Friday, November 14, 2014
You are Not Their Kind of People
Recently, Lawrence Otis Graham wrote a blog that appeared in the Washington Post titled, "I Taught My Black Kids that their Elite Upbringing Would Protect Them from Discrimination. I Was Wrong."
At the foundation of Graham's blog are a number of ideas that are both false and debilitating for African people. Dr. Timothy Knight unpacks some of these ideas.
Translation of Graham's Essay: I hoped by working hard, achieving individual success, separating myself and my family from the other Negroes, and behaving white, that whites would treat us as they do affluent whites.
What Graham demonstrated, was the deeply held untruth that the lack of individual goal attainment, skills development, and self-actualization are the root causes of the African American low-status dilemma. It isn't. We fear pointing the finger at the culprit: (a) white institutions (from government to individually owned businesses) that are founded and ran by whites, and (b) whites themselves. Think about it for a moment; protected classes (in the workplace) are not protected from what, they are protected from who.

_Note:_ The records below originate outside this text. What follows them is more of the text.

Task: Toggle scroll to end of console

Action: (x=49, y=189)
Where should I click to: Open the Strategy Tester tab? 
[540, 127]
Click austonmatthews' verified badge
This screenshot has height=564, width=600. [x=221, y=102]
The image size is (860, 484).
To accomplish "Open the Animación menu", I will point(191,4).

They are protected from whites.
Few Blacks rise or fall in this country due to their individual persistence, hard work, and talent. Success in this country is, in my opinion, primarily the by-product of likability, acceptance, and the opportunistic nature of whites who seek to capitalize on Black talent. Anecdotal and scientific opinion make it clear that whites need no special talents, skills, or abilities to excel in this country. I think that, while education, goal attainment, and individual self-ascendance improve the quality of our lives in many ways, it is not key to success for blacks in our country - the kind of success that white men frequently enjoy. The the so-called gateways to success (clean arrest record, high levels of education, socially innocuous, hard working, etc.) are for blacks, in effect, barriers to success: part and parcel of an exclusionary system. If racism, sexism, and classism didn't exist, all human beings would be valued equally and contributions made by each would be judged on its merit alone.
Whites are required to have no special skill sets or pedigree to access the American dream. They are shaped for success from the cradle: wired for empowerment and acceptance - plug and play. As for blacks, particularly blacks of low estate, we spend the first thirty years of our lives outfitting ourselves for acceptance (and wrestling with our sense of identity), only to learn that we are yet incompatible. In this respect, I think that Marcus Garvey and Malcolm X had it right: the ticket to African American ascendancy is Black nationalism - entrepreneurship, the patronage of Black owned businesses, Black run education for Black people, and an end to seeking acceptance, affirmation, and valuation from white institutions and whites themselves. Self-love is an attractive trait. Once we stop expecting whites to love us and do right by us and begin to love ourselves, our social, cultural, and economic capital will increase. Until then, we will never take our place in the world.